The task ▸
Rewrite all of the material below with every "icon" swapped for "button", keeping everything else the same and leaving out the pictures.
■ ■ ■ ■
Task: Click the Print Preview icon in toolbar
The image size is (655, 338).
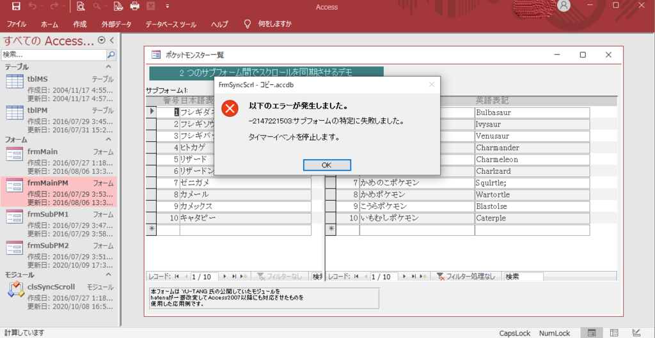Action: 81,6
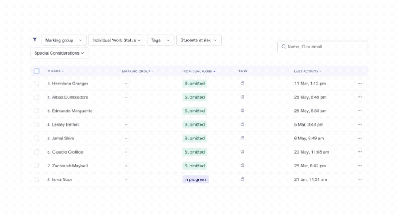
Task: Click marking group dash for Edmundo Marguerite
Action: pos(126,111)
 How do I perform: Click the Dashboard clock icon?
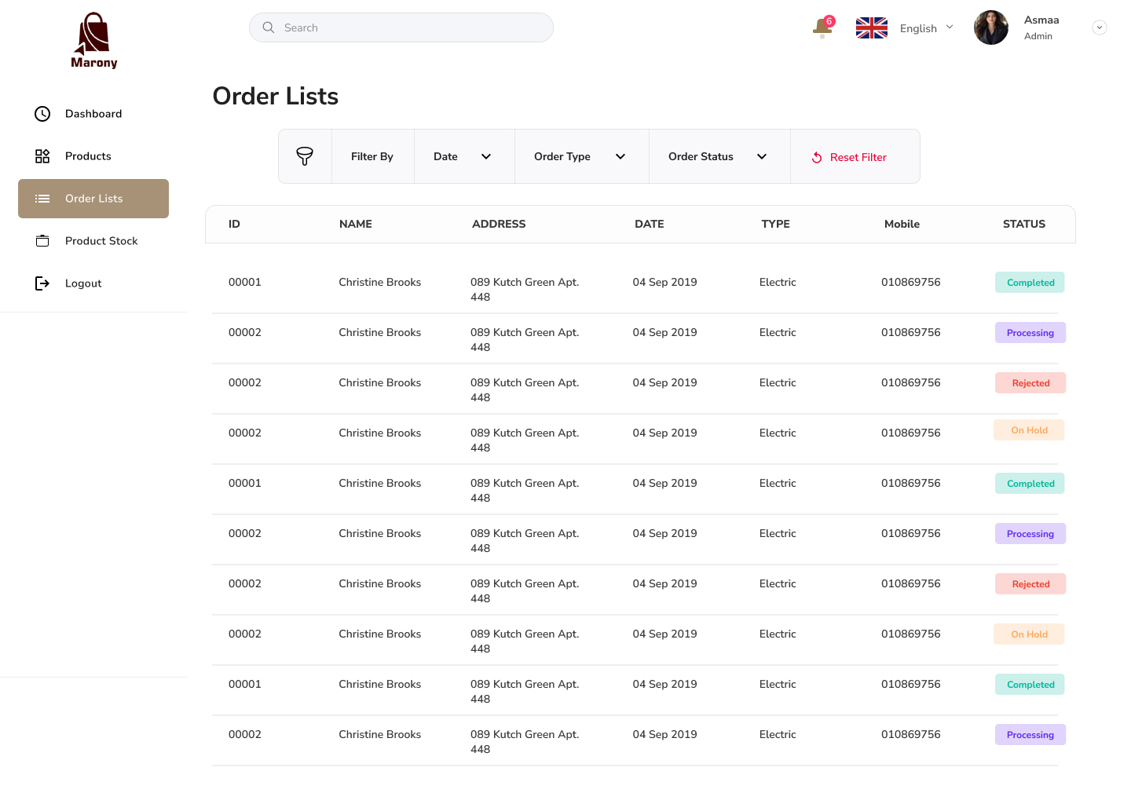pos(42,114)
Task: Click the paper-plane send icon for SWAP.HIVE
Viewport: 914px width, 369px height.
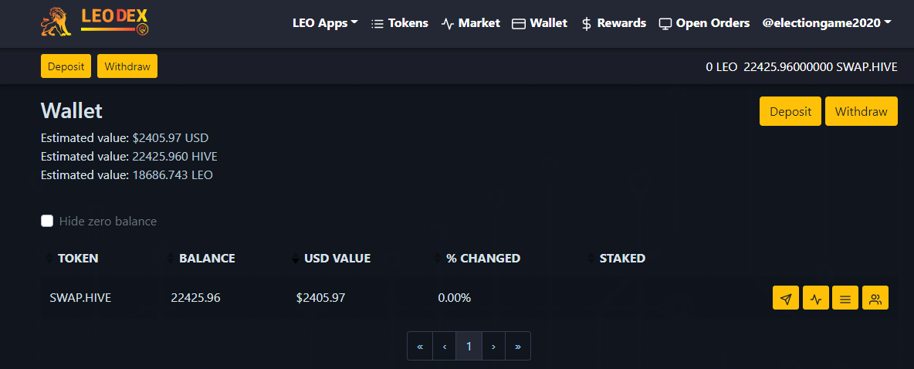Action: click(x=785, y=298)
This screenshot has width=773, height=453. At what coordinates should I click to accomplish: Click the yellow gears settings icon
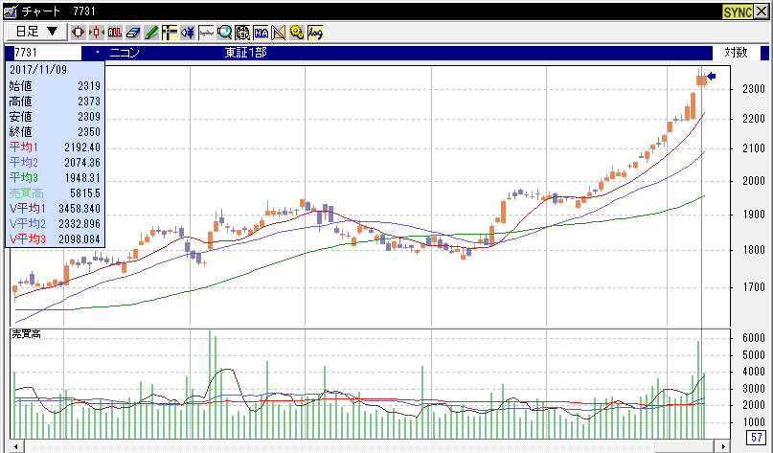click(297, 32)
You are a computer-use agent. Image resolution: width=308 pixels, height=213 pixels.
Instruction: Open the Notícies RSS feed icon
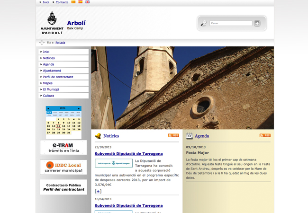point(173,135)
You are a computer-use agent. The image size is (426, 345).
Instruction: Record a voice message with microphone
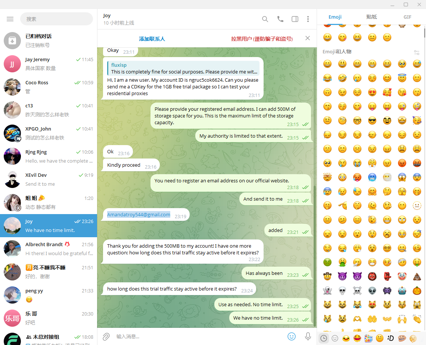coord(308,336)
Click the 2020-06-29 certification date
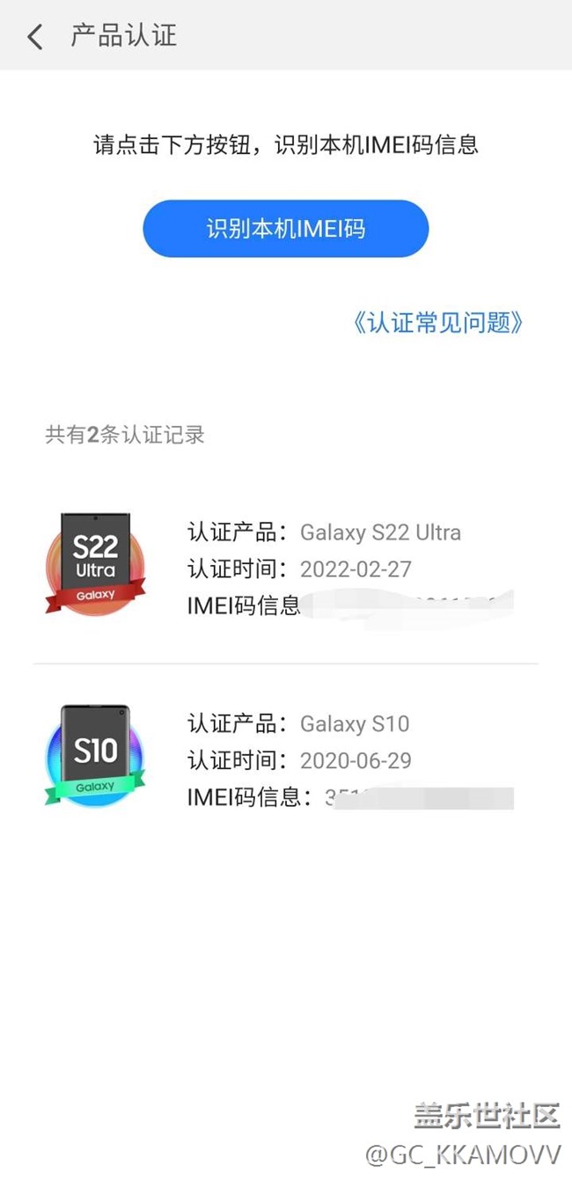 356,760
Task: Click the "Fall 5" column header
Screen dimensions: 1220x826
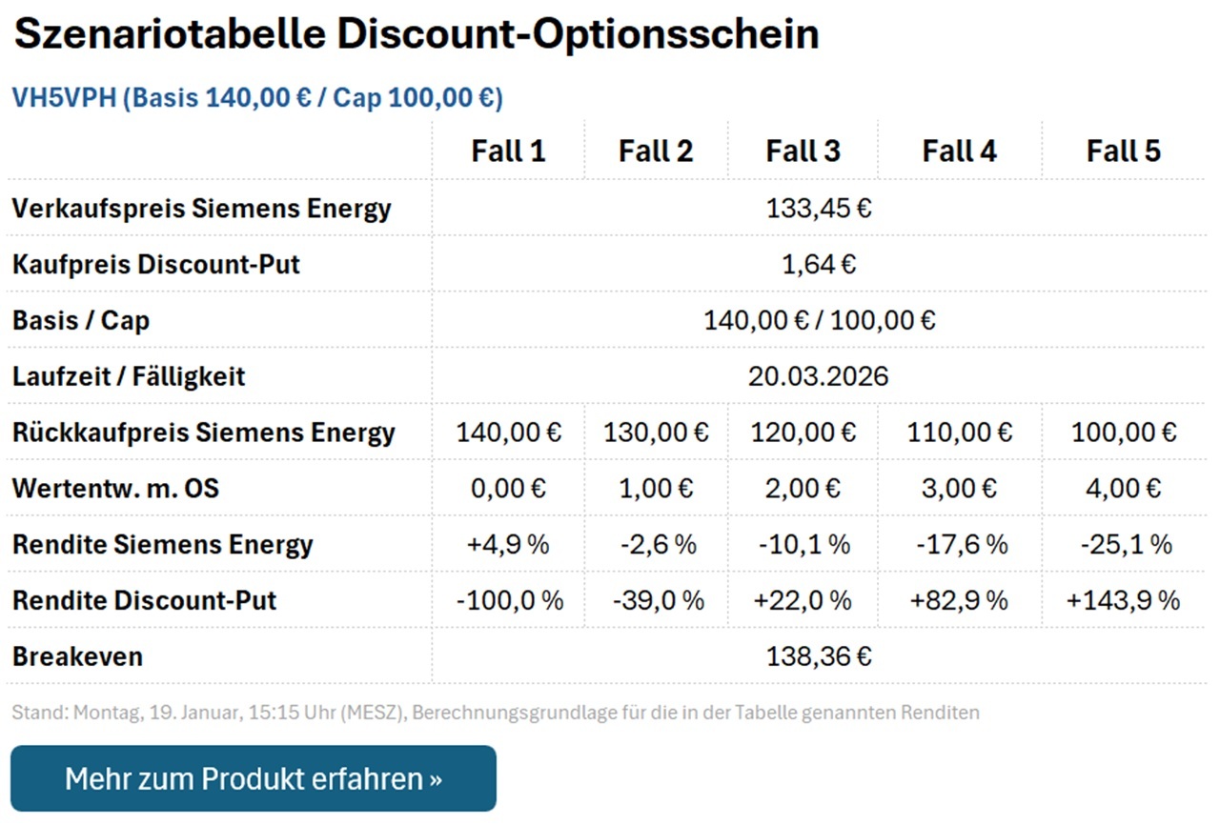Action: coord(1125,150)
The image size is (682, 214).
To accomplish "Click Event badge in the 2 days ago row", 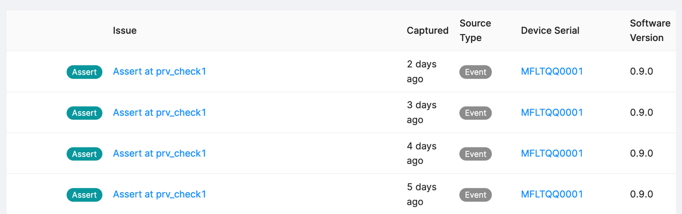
■ ■ ■ ■
Correct answer ▸
Task: Click the Print Preview button in toolbar
The image size is (655, 338).
Action: 81,6
Task: Click marking group dash for Edmundo Marguerite
Action: pos(126,111)
 How do I perform: Click the Dashboard clock button?
pos(42,114)
Task: Click the paper-plane send button for SWAP.HIVE
Viewport: 914px width, 369px height.
Action: click(x=785, y=298)
This screenshot has width=773, height=453. At what coordinates should I click to accomplish: Click the yellow gears settings button
click(297, 32)
You are a computer-use agent. Image resolution: width=308 pixels, height=213 pixels.
Instruction: Open the Notícies RSS feed button
point(173,135)
You are a computer-use agent. The image size is (426, 345).
Instruction: Record a voice message with microphone
coord(308,336)
Click the 2020-06-29 certification date
 356,760
Task: Click the "Fall 5" column header
Screen dimensions: 1220x826
Action: coord(1125,150)
The image size is (682, 214).
To accomplish "Click Event badge in the 2 days ago row", 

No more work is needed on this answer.